↓↓↓
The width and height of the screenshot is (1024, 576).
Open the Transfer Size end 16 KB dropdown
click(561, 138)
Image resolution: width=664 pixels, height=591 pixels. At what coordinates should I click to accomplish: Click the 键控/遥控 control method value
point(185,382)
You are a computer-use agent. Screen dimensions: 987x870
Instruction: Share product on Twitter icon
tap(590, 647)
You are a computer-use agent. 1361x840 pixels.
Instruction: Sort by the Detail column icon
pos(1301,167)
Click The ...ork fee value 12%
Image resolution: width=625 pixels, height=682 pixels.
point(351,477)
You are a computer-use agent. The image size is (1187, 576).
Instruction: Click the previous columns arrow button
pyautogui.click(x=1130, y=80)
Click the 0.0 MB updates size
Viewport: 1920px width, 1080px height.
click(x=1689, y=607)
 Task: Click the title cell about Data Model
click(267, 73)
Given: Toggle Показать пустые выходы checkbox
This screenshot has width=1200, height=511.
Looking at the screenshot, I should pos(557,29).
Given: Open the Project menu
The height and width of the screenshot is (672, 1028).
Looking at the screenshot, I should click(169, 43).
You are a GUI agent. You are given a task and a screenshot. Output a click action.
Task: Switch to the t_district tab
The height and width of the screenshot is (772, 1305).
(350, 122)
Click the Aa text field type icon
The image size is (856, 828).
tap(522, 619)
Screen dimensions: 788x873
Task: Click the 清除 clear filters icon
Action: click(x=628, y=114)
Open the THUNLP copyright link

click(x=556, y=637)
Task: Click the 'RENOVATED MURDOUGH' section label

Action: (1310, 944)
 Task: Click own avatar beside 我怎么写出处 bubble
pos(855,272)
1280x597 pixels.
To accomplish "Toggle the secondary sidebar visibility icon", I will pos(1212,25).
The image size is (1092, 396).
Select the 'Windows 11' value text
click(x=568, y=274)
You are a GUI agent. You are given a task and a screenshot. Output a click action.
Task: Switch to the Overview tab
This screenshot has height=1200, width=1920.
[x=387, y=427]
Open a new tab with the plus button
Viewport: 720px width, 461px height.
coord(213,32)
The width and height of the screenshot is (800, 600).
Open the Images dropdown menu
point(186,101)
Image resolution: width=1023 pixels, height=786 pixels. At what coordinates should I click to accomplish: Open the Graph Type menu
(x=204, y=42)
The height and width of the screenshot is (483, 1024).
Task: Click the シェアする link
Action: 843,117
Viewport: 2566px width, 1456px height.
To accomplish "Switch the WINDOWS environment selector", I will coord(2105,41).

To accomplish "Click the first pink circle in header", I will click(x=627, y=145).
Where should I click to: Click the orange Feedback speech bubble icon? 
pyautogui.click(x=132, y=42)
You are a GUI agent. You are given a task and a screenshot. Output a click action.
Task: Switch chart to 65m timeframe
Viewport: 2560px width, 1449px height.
↑↑↑
▶ [Written task]:
Can you update the material by replacing "computer-use agent" with "screen-navigation agent" everywhere and leaving everything else unchanged?

▶ [Exercise answer]:
The width and height of the screenshot is (1024, 576).
Open the Transfer Size end 16 KB dropdown
click(561, 138)
Image resolution: width=664 pixels, height=591 pixels. At what coordinates should I click to accomplish: Click the 键控/遥控 control method value
point(185,382)
You are a screen-navigation agent. Screen dimensions: 987x870
Instruction: Share product on Twitter icon
tap(590, 647)
You are a screen-navigation agent. 1361x840 pixels.
Instruction: Sort by the Detail column icon
pos(1301,167)
Click The ...ork fee value 12%
Image resolution: width=625 pixels, height=682 pixels.
point(351,477)
You are a screen-navigation agent. The image size is (1187, 576).
Instruction: Click the previous columns arrow button
pyautogui.click(x=1130, y=80)
Click the 0.0 MB updates size
Viewport: 1920px width, 1080px height.
click(x=1689, y=607)
 Task: Click the title cell about Data Model
click(267, 73)
Given: Toggle Показать пустые выходы checkbox
This screenshot has width=1200, height=511.
Looking at the screenshot, I should pos(557,29).
Given: Open the Project menu
The height and width of the screenshot is (672, 1028).
Looking at the screenshot, I should click(169, 43).
You are a GUI agent. You are given a task and a screenshot. Output a click action.
Task: Switch to the t_district tab
The height and width of the screenshot is (772, 1305).
(350, 122)
Click the Aa text field type icon
The image size is (856, 828).
tap(522, 619)
Screen dimensions: 788x873
Task: Click the 清除 clear filters icon
Action: click(x=628, y=114)
Open the THUNLP copyright link

click(x=556, y=637)
Task: Click the 'RENOVATED MURDOUGH' section label

Action: (1310, 944)
 Task: Click own avatar beside 我怎么写出处 bubble
pos(855,272)
1280x597 pixels.
To accomplish "Toggle the secondary sidebar visibility icon", I will pos(1212,25).
The image size is (1092, 396).
Select the 'Windows 11' value text
click(x=568, y=274)
You are a GUI agent. You are given a task and a screenshot. Output a click action.
Task: Switch to the Overview tab
This screenshot has height=1200, width=1920.
[x=387, y=427]
Open a new tab with the plus button
Viewport: 720px width, 461px height.
coord(213,32)
The width and height of the screenshot is (800, 600).
Open the Images dropdown menu
point(186,101)
Image resolution: width=1023 pixels, height=786 pixels. At what coordinates should I click to accomplish: Open the Graph Type menu
(x=204, y=42)
The height and width of the screenshot is (483, 1024).
Task: Click the シェアする link
Action: 843,117
Viewport: 2566px width, 1456px height.
To accomplish "Switch the WINDOWS environment selector", I will coord(2105,41).

To accomplish "Click the first pink circle in header", I will click(x=627, y=145).
Where should I click to: Click the orange Feedback speech bubble icon? 
pyautogui.click(x=132, y=42)
You are a GUI agent. You are given a task and a screenshot. Output a click action.
Task: Switch chart to 65m timeframe
Viewport: 2560px width, 1449px height.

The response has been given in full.